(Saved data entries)
#####

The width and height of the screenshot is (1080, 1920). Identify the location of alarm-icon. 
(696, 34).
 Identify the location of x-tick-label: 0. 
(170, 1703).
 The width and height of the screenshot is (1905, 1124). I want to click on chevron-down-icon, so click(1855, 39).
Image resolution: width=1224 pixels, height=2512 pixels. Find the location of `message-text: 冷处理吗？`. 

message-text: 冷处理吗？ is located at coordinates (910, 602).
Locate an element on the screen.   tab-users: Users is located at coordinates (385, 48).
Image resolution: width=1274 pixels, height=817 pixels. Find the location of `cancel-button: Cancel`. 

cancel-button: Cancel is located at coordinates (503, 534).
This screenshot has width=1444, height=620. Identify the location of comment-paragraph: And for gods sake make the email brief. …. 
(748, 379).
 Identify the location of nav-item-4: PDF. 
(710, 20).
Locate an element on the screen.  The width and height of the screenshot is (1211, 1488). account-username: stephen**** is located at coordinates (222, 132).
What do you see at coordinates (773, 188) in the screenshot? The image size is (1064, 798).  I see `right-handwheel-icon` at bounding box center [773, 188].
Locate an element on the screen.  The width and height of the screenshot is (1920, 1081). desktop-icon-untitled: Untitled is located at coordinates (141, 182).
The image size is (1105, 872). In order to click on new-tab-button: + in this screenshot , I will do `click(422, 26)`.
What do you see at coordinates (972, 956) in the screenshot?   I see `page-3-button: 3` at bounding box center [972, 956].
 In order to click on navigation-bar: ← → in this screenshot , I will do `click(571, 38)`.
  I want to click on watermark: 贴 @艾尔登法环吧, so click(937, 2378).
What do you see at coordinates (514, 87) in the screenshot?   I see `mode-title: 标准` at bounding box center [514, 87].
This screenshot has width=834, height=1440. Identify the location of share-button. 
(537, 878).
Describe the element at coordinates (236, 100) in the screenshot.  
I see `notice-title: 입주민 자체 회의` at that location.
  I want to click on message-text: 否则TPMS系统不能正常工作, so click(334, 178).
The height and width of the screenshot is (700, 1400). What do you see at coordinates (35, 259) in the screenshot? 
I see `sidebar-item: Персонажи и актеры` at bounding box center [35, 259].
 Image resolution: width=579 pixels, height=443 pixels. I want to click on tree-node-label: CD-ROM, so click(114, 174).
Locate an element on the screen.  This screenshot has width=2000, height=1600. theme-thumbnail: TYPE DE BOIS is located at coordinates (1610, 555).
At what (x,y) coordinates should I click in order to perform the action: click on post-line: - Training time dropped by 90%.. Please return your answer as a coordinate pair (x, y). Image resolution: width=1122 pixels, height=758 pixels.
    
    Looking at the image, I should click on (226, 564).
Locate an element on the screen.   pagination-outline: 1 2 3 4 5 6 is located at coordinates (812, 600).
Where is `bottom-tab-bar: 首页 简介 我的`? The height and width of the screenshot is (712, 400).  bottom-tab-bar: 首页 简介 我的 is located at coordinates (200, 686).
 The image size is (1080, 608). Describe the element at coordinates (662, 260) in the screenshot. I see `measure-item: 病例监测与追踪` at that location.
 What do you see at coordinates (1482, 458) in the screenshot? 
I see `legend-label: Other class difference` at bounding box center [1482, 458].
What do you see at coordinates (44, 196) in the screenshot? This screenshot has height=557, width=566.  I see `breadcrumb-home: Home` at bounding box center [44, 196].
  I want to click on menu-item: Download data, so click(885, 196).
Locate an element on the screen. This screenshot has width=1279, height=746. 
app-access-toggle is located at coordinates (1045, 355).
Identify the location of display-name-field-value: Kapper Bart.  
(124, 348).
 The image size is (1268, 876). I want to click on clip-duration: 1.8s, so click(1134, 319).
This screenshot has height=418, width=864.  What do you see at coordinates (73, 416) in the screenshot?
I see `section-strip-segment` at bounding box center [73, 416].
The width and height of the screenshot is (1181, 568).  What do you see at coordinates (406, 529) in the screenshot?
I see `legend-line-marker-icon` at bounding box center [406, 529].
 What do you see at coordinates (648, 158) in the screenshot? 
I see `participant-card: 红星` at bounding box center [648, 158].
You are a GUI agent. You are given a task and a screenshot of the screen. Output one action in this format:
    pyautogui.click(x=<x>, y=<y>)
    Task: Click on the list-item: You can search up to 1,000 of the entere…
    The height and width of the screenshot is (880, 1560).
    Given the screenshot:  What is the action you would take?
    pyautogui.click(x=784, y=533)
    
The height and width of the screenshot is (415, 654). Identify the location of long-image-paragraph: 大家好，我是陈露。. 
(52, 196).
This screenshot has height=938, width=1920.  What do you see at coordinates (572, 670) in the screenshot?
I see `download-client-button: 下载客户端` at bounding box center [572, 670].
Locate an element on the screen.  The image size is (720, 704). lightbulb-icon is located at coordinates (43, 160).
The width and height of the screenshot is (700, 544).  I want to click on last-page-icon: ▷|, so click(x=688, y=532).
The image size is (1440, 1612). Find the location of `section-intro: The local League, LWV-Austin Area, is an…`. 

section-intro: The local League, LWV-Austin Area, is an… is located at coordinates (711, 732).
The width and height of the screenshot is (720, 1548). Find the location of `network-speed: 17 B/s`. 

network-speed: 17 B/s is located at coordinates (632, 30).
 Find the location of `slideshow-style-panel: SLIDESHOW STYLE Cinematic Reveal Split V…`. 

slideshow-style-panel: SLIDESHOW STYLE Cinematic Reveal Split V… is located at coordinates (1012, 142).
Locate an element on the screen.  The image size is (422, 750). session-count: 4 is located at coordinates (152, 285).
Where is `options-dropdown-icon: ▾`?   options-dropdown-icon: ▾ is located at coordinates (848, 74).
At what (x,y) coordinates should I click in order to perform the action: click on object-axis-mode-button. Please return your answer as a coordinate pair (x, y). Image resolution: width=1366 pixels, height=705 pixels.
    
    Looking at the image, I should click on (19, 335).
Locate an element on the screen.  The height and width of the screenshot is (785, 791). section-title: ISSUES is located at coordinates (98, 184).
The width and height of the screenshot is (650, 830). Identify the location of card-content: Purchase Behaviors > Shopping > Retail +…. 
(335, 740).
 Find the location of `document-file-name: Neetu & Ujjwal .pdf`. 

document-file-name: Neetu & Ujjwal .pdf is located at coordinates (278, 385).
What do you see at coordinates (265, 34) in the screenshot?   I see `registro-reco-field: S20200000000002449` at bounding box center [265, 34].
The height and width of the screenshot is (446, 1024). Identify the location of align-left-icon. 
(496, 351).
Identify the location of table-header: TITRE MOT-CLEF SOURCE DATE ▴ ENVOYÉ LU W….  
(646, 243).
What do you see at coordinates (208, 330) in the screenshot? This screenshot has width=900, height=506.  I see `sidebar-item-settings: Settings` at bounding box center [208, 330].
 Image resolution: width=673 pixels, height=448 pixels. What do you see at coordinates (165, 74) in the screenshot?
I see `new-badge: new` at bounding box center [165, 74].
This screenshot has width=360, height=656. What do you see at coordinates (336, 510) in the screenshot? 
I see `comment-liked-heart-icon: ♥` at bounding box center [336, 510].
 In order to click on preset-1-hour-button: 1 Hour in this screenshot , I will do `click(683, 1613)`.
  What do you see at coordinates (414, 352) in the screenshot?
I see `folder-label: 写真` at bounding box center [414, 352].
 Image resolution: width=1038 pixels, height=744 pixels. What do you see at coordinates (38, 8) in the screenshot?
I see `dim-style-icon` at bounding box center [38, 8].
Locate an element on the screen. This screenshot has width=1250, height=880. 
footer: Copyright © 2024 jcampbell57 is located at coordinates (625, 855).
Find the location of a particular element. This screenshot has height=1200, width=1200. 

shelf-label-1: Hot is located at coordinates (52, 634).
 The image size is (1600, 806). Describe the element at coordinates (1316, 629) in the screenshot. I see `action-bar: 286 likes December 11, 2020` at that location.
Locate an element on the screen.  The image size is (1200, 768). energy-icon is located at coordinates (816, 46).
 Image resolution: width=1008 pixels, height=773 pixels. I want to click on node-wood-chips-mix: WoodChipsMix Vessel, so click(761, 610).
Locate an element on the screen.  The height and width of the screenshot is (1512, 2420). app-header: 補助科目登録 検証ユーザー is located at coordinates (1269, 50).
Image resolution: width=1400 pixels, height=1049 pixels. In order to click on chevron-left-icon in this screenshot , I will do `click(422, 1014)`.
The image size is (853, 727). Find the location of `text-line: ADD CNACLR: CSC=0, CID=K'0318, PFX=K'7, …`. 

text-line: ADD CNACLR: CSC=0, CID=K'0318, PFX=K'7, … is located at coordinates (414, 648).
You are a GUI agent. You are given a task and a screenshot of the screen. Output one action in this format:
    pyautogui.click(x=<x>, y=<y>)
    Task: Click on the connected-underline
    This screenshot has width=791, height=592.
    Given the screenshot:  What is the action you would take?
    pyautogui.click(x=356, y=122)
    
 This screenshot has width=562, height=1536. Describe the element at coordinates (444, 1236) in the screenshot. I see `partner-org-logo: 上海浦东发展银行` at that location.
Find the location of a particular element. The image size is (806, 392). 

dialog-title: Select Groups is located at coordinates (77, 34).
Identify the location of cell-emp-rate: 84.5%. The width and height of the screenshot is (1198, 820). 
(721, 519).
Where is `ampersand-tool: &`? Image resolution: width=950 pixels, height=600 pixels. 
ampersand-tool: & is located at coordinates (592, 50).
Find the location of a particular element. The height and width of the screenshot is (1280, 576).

#####

WHAT YOU SHOULD DO: Copy the lines word for word, starting at the line that contains "Identify the location of nav-item-4: PDF." and ending after the line that contains "coordinates (141, 182).".

RESULT:
 Identify the location of nav-item-4: PDF. 
(710, 20).
Locate an element on the screen.  The width and height of the screenshot is (1211, 1488). account-username: stephen**** is located at coordinates (222, 132).
What do you see at coordinates (773, 188) in the screenshot? The image size is (1064, 798).  I see `right-handwheel-icon` at bounding box center [773, 188].
Locate an element on the screen.  The width and height of the screenshot is (1920, 1081). desktop-icon-untitled: Untitled is located at coordinates (141, 182).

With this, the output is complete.